As if on cue, Brandon and Alec walk up. My brother hugs her goodbye. I look at Alec and hold out my fist. He bumps it with his.

“What are you going to do?” I ask Brandon, after they disappear.

“I don’t know. It’s hard.”

“You know Mom and Dad won’t care. They’ll support you no matter what.”

“I know.”

“And me.”

“I know that too,” he tells me.

“I feel like shit that you didn’t think you could tell me who you are. Whatever I did, I’m sorry.”

“It’s not your fault. It’s not always feeling like you can’t trust someone…I think it’s also about being honest with myself. If it was a secret, I could pretend it wasn’t true. Shitty, right? That I’m not man enough to be proud of who I am.”

“What?” I grab his arm. “You’re a hell of a lot stronger than you give yourself credit for.”

Brandon nods. “It’s not just my secret. It’s Alec’s too.”

“You have shitty taste in guys,” I tease him.

Brandon punches me. “Dickhead.”

“I’m kidding. He’s not too bad.”

He opens his mouth as if he’s going to say something about Alec, but I can tell he’s not ready. Brandon takes a deep breath. “Come on. Let’s go see Joshua.”

“I’m here, man. Know I’m always here.”

Brandon nods.

I walk inside with my brother, my best friend and hope he’s able to be himself one day. Hope he sees there is nothing wrong with who he is.

My phone vibrates in my pocket and I pull it out.

I’ll see you soon

I smile at Charlotte’s text. Maybe everything isn’t perfect. I don’t know if it ever is. But if you ask me, it’s pretty close.

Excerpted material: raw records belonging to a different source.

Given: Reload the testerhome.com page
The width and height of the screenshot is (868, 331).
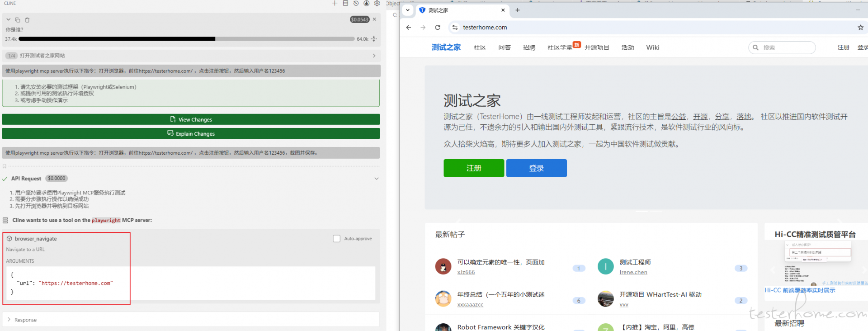Looking at the screenshot, I should click(x=438, y=28).
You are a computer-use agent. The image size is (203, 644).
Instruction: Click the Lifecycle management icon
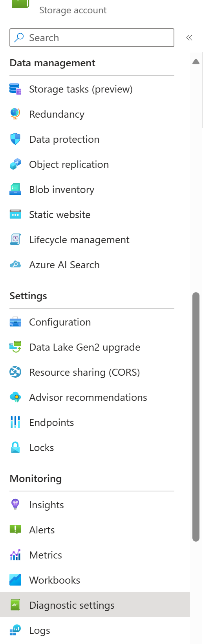[x=15, y=240]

For the first time, everything went as planned. Alec and I went back to The Village. We worked all summer, helping Dad. His parents were always there too, even though things are still strained with Alec and his dad. Nate and I talked every day. He told me about his trips to the hospital to see Joshua, who was getting stronger all the time. Josh was a Chase boy, after all. We talked about Brandon and Alec, who kept in touch, but still didn’t now what they were going to do. Brandon had to go back to Ohio for school soon. It wasn’t like it was the moon, I’d told Alec. He looked at me one day and said he finally got it. He understood why I wanted out. Not that there was anything wrong with The Village, but there was a whole other world out there, too. He always thought if he stayed here, stayed with me, he could deny who he really was. I told him to be proud of who he is, I hoped he’d explore the world one day. That there would always be a place for him, for my best friend, with me.

A week before I left for Vassar, Dad told me Nancy was moving in. For the first time in maybe forever, I think my dad was really happy.

Every day, I still think about the first time I saw Nate. About walking out of cabin 3B, and having my first moment. Just like I knew I wouldn’t, I haven’t forgotten it. I relive it every time I see him.